Exercise objective: In your reply, write out each entry exactly as given.

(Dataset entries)
::::::::::

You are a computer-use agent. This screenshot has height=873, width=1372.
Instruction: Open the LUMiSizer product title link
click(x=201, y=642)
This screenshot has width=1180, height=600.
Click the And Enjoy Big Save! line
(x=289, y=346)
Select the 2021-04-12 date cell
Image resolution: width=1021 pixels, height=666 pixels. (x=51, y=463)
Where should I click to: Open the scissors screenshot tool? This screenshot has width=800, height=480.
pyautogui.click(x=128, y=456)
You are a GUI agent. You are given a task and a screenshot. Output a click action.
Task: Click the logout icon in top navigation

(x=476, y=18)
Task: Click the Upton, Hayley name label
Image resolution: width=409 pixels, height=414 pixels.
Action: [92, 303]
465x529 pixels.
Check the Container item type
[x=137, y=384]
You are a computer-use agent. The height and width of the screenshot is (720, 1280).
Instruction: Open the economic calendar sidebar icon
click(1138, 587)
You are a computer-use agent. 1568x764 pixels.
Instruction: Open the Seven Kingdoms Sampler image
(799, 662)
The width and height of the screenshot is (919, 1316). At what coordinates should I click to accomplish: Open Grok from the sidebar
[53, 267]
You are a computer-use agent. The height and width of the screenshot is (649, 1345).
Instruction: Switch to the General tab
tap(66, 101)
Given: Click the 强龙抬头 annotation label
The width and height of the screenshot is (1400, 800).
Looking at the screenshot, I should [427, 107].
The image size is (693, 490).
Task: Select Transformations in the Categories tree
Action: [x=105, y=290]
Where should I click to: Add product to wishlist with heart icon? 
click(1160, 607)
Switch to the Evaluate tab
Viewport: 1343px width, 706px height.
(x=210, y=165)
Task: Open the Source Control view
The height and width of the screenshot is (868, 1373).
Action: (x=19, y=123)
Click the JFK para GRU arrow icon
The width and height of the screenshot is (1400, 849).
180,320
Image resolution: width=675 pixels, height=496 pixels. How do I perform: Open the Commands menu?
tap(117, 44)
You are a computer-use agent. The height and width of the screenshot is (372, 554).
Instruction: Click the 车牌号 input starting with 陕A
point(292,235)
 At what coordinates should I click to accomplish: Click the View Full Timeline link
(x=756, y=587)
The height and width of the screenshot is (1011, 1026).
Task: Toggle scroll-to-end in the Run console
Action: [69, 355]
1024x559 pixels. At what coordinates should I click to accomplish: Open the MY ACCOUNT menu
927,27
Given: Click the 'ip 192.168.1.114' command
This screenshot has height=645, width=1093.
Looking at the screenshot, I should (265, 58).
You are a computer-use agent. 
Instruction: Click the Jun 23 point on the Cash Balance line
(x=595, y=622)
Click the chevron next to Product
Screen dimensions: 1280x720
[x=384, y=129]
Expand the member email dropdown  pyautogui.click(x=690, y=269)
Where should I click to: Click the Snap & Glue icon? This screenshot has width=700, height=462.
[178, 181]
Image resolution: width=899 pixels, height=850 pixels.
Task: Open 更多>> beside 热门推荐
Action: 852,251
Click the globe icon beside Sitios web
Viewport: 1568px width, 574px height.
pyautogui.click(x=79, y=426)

::::::::::

Solution to this exercise:
You are a computer-use agent. This screenshot has height=873, width=1372.
Instruction: Open the LUMiSizer product title link
click(x=201, y=642)
This screenshot has width=1180, height=600.
Click the And Enjoy Big Save! line
(x=289, y=346)
Select the 2021-04-12 date cell
Image resolution: width=1021 pixels, height=666 pixels. (x=51, y=463)
Where should I click to: Open the scissors screenshot tool? This screenshot has width=800, height=480.
pyautogui.click(x=128, y=456)
You are a GUI agent. You are given a task and a screenshot. Output a click action.
Task: Click the logout icon in top navigation

(x=476, y=18)
Task: Click the Upton, Hayley name label
Image resolution: width=409 pixels, height=414 pixels.
Action: [92, 303]
465x529 pixels.
Check the Container item type
[x=137, y=384]
You are a computer-use agent. The height and width of the screenshot is (720, 1280).
Instruction: Open the economic calendar sidebar icon
click(1138, 587)
You are a computer-use agent. 1568x764 pixels.
Instruction: Open the Seven Kingdoms Sampler image
(799, 662)
The width and height of the screenshot is (919, 1316). At what coordinates should I click to accomplish: Open Grok from the sidebar
[53, 267]
You are a computer-use agent. The height and width of the screenshot is (649, 1345).
Instruction: Switch to the General tab
tap(66, 101)
Given: Click the 强龙抬头 annotation label
The width and height of the screenshot is (1400, 800).
Looking at the screenshot, I should [427, 107].
The image size is (693, 490).
Task: Select Transformations in the Categories tree
Action: [x=105, y=290]
Where should I click to: Add product to wishlist with heart icon? 
click(1160, 607)
Switch to the Evaluate tab
Viewport: 1343px width, 706px height.
(x=210, y=165)
Task: Open the Source Control view
The height and width of the screenshot is (868, 1373).
Action: (x=19, y=123)
Click the JFK para GRU arrow icon
The width and height of the screenshot is (1400, 849).
180,320
Image resolution: width=675 pixels, height=496 pixels. How do I perform: Open the Commands menu?
tap(117, 44)
You are a computer-use agent. The height and width of the screenshot is (372, 554).
Instruction: Click the 车牌号 input starting with 陕A
point(292,235)
 At what coordinates should I click to accomplish: Click the View Full Timeline link
(x=756, y=587)
The height and width of the screenshot is (1011, 1026).
Task: Toggle scroll-to-end in the Run console
Action: [69, 355]
1024x559 pixels. At what coordinates should I click to accomplish: Open the MY ACCOUNT menu
927,27
Given: Click the 'ip 192.168.1.114' command
This screenshot has height=645, width=1093.
Looking at the screenshot, I should (265, 58).
You are a computer-use agent. 
Instruction: Click the Jun 23 point on the Cash Balance line
(x=595, y=622)
Click the chevron next to Product
Screen dimensions: 1280x720
[x=384, y=129]
Expand the member email dropdown  pyautogui.click(x=690, y=269)
Where should I click to: Click the Snap & Glue icon? This screenshot has width=700, height=462.
[178, 181]
Image resolution: width=899 pixels, height=850 pixels.
Task: Open 更多>> beside 热门推荐
Action: 852,251
Click the globe icon beside Sitios web
Viewport: 1568px width, 574px height.
pyautogui.click(x=79, y=426)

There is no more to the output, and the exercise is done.